Funcinpec and the Sam Rainsy Party (SRP) are now
de facto allies. Funcinpec secretary general Prince
Norodom Sirivudh and Sam Rainsy said in a joint press
conference that the parties were forming a "liaison" to
protest the preliminary election results, and they will
demand recounts and even re-votes in several areas of
Cambodia.
All of this because the ruling
Cambodian People's Party (CPP) has taken the initiative
already, on Monday evening via its spokesman and state
secretary of information, Khieu Kanharith. According to
the CPP's first projections - widely broadcast on
state-owned TVK - the party was set to clinch the
absolute majority of votes for the first time (73 seats,
against 64 in the 1998 elections), although not the
necessary two-thirds to govern without a coalition.
According to TVK director Mau Ayuth, the broadcast
orders came directly from Kanharith.
CPP
preliminary figures were not confirmed by any other
source. These figures also stated huge progress for the
SRP - possibly 24 seats, against 15 in 1998 - and
something like a disaster for the royalist Funcinpec -
26 seats, against 43 in 1998. Probably none of the 20
small parties will win any seats - so inevitably most of
them started complaining about the fairness of the
election as early as Monday.
After pointing to a
series of irregularities, from "feeble voter turnout"
(in fact 83 percent, according to the National Election
Committee, or NEC) and "the Vietnamese vote" , Prince
Ranariddh was quick to add that these results "don't
reflect the will of the population". Sam Rainsy for his
part denounced "CPP manipulations on TV" and said the
SRP would complain about registration problems, which
prevented many from voting. But Sam Rainsy had one very
good reason to be cheerful: he was sure to win the urban
vote in Phnom Penh, with close to 50 percent of the
votes in the capital, which would give his party six of
the 12 Phnom Penh seats in the 123-seat National
Assembly. On Monday, both Sam Rainsy and Prince
Ranariddh had already denounced what they called
"psychological warfare" by the CPP. On Tuesday,
Funcinpec and Sam Rainsy went into overdrive. Rainsy
said "the CPP-produced results will most likely be
confirmed by the National Election Committee. This shows
the NEC is just a tool for the CPP to manipulate the
vote."
Has the CPP actually stolen the
elections? Sam Rainsy simply could not make that
accusation on the record. But from Monday to Tuesday, he
changed tack: at first, it was not as bad as he feared;
then it became "anything but free and fair". According
to Sam Rainsy, the partnership between Funcinpec and the
SRP will last "until democracy prevails".

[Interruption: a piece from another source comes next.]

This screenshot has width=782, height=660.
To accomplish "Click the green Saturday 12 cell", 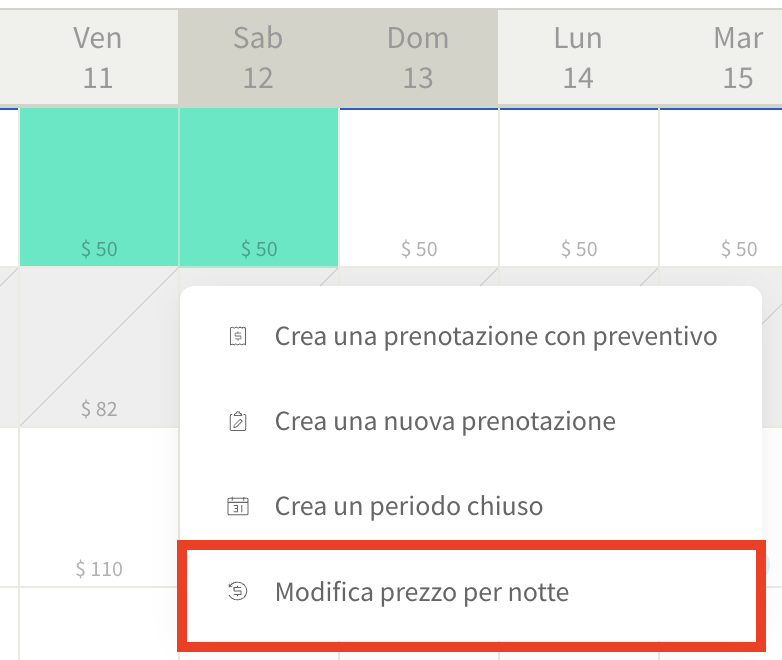I will (x=259, y=186).
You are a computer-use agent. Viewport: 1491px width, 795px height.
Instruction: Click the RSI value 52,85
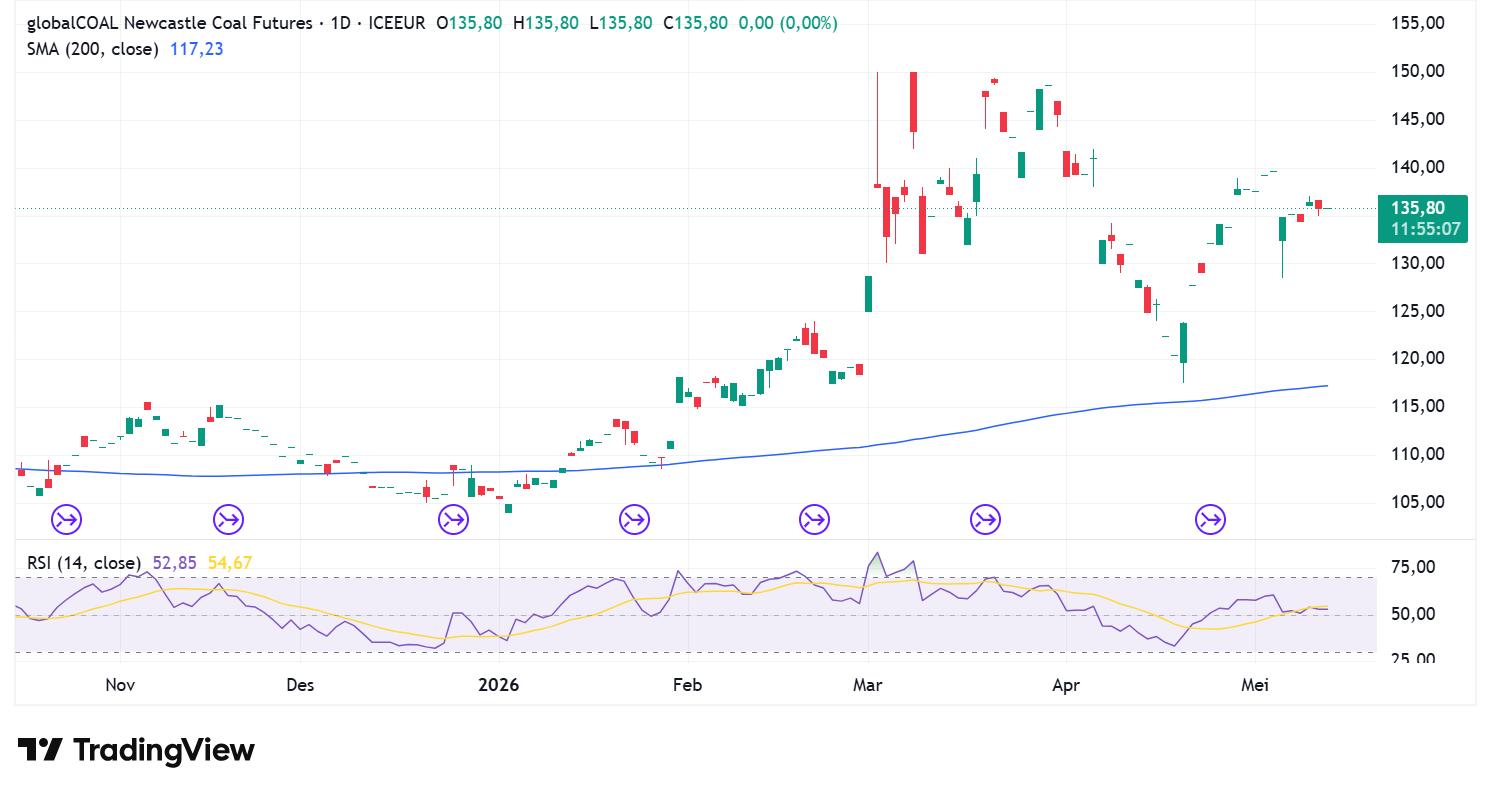pyautogui.click(x=175, y=563)
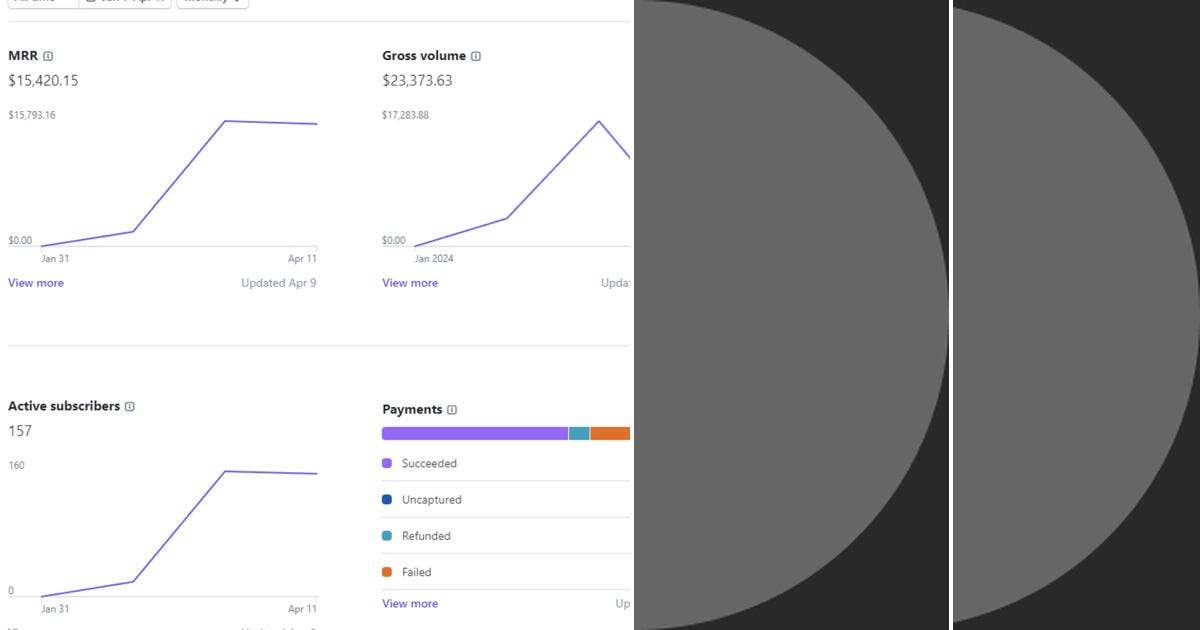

Antonio de Menezes, spokesman for the huge
European Union observer mission, was quick to say that
"anyone who is pronouncing on the elections is being
hasty". Most foreign observer missions refuse for the
moment to make a summary assessment of the whole
process, preferring to adopt a "wait and see" attitude.
In none of the preliminary results so far has
the CPP managed to win the necessary two-thirds of votes
for a no-coalition government. Both actors of the new
"liaison", Prince Ranariddh and Sam Rainsy, have
endlessly repeated they will not join a coalition led by
Hun Sen.
The deadlock could be broken by one of
two solutions: either the CPP calls for an amendment to
the constitution, or a new election has to take place.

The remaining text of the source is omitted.